Den Networks, Hathway Cable and Datacom
Apart from getting bigger in the digital entertainment market, Reliance Jio in October last year picked up a majority stake in Den Networks and Hathway Cable and Datacom. The company acquired a 66 percent stake in Den Networks with a primary investment of Rs. 2,045 crores and a 51.3 percent stake in Hathway Cable and Datacom with an initial investment of Rs. 2,940 crores. The investments were majorly aimed to boost the rollout of Jio GigaFiber, which is already in testing to take on Bharti Airtel, BSNL, and other broadband providers in the country. Reliance Jio also importantly has the wireless infrastructure assets of RCom to bolster its telecom presence.

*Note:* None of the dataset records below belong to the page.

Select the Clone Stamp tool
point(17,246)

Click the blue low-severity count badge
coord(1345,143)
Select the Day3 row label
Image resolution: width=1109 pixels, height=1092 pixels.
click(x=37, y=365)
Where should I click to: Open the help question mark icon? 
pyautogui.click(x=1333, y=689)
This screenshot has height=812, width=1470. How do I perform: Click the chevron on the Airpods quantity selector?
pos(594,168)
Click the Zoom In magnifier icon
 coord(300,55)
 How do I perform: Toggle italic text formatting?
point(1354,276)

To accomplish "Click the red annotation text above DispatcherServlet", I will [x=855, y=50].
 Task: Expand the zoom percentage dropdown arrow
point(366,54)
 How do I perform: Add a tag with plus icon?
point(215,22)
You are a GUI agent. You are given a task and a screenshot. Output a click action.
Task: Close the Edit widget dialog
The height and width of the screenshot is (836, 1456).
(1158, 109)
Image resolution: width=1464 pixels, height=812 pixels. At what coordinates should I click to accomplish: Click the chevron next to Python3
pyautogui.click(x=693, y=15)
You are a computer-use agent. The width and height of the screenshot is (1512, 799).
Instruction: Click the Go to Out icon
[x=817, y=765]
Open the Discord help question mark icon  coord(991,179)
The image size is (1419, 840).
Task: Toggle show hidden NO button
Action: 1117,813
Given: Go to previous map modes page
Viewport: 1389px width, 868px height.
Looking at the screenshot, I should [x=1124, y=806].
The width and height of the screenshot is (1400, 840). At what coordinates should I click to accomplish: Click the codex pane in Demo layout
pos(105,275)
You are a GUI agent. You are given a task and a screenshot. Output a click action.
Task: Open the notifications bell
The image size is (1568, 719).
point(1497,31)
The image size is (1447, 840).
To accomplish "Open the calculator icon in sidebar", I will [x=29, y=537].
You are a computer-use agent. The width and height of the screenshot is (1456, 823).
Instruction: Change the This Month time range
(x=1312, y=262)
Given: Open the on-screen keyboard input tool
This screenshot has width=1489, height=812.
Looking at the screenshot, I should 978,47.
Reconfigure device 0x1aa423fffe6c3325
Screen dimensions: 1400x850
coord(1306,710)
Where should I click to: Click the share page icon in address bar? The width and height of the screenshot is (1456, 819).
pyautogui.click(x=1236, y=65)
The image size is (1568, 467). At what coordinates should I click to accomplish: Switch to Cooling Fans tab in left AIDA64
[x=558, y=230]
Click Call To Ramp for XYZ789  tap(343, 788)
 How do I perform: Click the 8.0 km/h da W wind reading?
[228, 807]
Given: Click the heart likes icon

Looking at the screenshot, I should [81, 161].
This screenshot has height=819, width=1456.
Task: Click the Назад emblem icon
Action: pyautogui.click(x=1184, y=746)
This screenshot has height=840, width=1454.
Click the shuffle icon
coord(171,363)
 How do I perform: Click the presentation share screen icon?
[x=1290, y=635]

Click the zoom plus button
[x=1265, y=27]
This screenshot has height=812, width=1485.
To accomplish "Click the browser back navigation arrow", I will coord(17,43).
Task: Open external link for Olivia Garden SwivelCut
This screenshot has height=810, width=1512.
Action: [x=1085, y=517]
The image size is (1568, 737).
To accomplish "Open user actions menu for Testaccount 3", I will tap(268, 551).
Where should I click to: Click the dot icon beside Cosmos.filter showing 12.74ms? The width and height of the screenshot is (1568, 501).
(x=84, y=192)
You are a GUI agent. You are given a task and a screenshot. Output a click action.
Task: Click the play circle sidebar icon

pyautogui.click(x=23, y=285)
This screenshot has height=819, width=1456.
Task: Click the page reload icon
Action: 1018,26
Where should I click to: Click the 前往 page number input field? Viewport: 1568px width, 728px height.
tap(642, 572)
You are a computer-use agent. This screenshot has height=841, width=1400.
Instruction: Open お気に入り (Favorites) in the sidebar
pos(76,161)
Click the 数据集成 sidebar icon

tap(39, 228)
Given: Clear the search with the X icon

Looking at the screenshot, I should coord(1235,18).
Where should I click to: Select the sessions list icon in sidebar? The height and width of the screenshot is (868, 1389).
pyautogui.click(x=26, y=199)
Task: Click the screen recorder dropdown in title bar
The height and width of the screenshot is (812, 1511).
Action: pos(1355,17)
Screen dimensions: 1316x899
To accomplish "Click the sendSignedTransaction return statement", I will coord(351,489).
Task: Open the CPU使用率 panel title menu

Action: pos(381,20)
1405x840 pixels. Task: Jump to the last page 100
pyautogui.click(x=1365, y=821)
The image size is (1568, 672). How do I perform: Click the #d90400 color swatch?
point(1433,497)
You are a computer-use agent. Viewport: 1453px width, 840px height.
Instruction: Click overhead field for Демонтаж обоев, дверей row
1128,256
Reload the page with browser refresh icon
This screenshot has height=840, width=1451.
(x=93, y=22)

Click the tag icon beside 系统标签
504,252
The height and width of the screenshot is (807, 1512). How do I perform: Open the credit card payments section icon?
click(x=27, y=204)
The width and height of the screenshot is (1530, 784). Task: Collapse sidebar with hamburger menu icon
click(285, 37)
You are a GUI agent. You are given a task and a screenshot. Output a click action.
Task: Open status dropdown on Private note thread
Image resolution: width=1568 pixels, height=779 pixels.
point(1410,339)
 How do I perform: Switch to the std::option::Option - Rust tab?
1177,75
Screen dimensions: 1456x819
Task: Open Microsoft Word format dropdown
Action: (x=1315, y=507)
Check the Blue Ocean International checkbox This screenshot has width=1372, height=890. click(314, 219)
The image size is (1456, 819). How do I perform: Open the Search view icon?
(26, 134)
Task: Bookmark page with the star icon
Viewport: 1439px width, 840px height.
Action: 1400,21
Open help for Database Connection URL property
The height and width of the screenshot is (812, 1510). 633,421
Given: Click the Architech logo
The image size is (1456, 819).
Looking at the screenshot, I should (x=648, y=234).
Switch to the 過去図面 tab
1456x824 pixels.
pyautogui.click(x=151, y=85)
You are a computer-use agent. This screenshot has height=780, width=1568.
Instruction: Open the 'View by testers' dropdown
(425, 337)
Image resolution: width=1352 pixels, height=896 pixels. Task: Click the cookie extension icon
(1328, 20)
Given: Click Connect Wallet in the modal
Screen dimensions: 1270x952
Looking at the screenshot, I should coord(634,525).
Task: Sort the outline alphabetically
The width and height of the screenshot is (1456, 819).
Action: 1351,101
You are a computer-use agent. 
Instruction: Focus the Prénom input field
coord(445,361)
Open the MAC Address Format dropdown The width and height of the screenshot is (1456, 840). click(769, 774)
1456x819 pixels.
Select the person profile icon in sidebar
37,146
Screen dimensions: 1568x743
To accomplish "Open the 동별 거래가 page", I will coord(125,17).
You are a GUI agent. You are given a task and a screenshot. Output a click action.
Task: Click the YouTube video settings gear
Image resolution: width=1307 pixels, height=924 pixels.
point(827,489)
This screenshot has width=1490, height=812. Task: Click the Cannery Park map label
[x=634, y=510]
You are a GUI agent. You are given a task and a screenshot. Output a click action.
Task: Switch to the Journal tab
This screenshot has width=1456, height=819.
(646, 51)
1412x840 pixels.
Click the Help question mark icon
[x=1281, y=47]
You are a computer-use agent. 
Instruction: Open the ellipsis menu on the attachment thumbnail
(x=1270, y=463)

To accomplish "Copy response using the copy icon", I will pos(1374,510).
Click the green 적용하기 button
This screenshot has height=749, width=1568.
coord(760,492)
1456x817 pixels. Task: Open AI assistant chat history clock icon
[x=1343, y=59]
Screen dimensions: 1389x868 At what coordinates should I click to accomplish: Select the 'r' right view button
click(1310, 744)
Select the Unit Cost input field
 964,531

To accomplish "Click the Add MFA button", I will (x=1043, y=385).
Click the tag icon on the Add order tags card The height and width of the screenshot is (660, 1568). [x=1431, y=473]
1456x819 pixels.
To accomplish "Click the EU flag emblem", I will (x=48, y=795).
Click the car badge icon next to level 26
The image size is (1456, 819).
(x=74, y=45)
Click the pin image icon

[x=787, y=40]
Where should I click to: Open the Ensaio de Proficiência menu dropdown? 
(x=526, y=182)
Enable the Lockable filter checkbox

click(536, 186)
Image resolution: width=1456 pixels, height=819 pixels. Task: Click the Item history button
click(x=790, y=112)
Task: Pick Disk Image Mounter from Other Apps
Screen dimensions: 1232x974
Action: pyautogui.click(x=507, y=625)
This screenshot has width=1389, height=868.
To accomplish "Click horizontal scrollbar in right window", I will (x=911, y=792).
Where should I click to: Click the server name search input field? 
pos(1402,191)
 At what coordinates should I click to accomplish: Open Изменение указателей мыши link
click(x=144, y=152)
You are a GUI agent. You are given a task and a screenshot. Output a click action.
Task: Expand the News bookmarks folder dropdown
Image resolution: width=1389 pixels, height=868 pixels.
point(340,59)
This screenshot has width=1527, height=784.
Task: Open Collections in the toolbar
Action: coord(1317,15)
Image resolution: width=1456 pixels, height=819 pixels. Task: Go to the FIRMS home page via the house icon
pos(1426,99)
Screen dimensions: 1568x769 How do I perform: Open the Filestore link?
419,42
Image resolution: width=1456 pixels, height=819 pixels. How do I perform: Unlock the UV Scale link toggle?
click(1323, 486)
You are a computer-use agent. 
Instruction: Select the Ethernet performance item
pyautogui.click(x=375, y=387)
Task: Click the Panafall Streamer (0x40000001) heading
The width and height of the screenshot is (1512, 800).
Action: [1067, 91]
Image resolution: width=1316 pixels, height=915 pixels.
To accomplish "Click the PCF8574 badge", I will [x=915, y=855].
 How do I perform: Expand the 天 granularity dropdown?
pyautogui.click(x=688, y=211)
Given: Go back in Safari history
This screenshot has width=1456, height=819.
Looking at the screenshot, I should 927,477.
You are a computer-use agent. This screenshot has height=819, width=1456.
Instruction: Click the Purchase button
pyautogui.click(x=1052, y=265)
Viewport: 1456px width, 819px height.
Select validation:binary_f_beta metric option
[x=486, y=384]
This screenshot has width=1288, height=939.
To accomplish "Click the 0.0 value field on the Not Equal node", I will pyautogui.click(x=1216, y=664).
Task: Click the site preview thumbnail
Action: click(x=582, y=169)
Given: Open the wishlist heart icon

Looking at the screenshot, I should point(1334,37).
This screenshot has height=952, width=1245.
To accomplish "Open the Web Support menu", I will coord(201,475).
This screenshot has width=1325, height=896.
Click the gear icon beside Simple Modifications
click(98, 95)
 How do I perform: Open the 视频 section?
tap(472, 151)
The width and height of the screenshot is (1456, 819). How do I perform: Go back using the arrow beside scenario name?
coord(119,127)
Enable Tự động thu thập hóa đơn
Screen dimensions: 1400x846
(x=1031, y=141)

Reliance Industries acquisitions
Reliance Industries acquired open telecom solution provider Radisys in June last year for $74 million (roughly Rs. 511 crores). That deal was majorly focused towards enhancing Reliance Jio's presence in the areas of 5G, Internet of Things (IoT), and open source architecture adoption.
"Radisys' top-class management and engineering team offer Reliance rapid innovation and solution development expertise globally, which complements our work towards software-centric disaggregated networks and platforms, enhancing the value to customers across consumer and enterprise segments," 28-year-old Ambani had stated at the time of acquiring Hillsboro, Oregon-based Radisys last year.
Haptik isn't the only AI-based platform startup that has been acquired by Reliance Jio and its parent company Reliance Industries so far. Reliance Industries in April last year also bought a majority stake of 72.69 percent in AI-based education platform Indiavidual Learning (Embibe). The startup built an AI-based education platform that leverages data analytics to offer personalised learning outcomes to students.
Reliance Industries agreed to invest the rupee equivalent of $180 million (roughly Rs. 1,240 crores) into the Embibe platform. "The investment in Embibe underlines Reliance's commitment to growing the education sector in India and the world and making education accessible to the widest possible group of students by deploying technology," Ambani had said at the time of announcing the deal last year.
In addition to the deals specifically to amplify the occupancy of Reliance Jio, parent Reliance Industries last month reportedly acquired three software companies, namely Reverie Language Technologies, Surajya Services (EasyGov), and SankhyaSutra.
Reverie, which builds language technologies to offer a language-as-a-service model, would receive up to Rs. 190 crores through Reliance Industries Investments & Holdings (RIHL), a subsidiary of Reliance Industries, as per the documents filed with the National Stock Exchange.
Surajya Services, on the other hand, is a data solution company that is popular of its EasyGov online portal, which details government schemes and services to citizens. In contrast, SankhyaSutra Labs offers high-performance computing software simulation services.
RIHL also last month announced the acquisition of logistics services platform Grab A Grub for a cash consideration not exceeding Rs. 106 crores. The deal would help the company kick off its e-commerce model to rival Amazon India and Flipkart in the country.
In the coming future, Reliance Jio and other Reliance Industries' subsidiaries are likely to continue their acquisition trend to retain their leadership in the market. But the results of the acquisitions are yet to be majorly seen from the user perspective.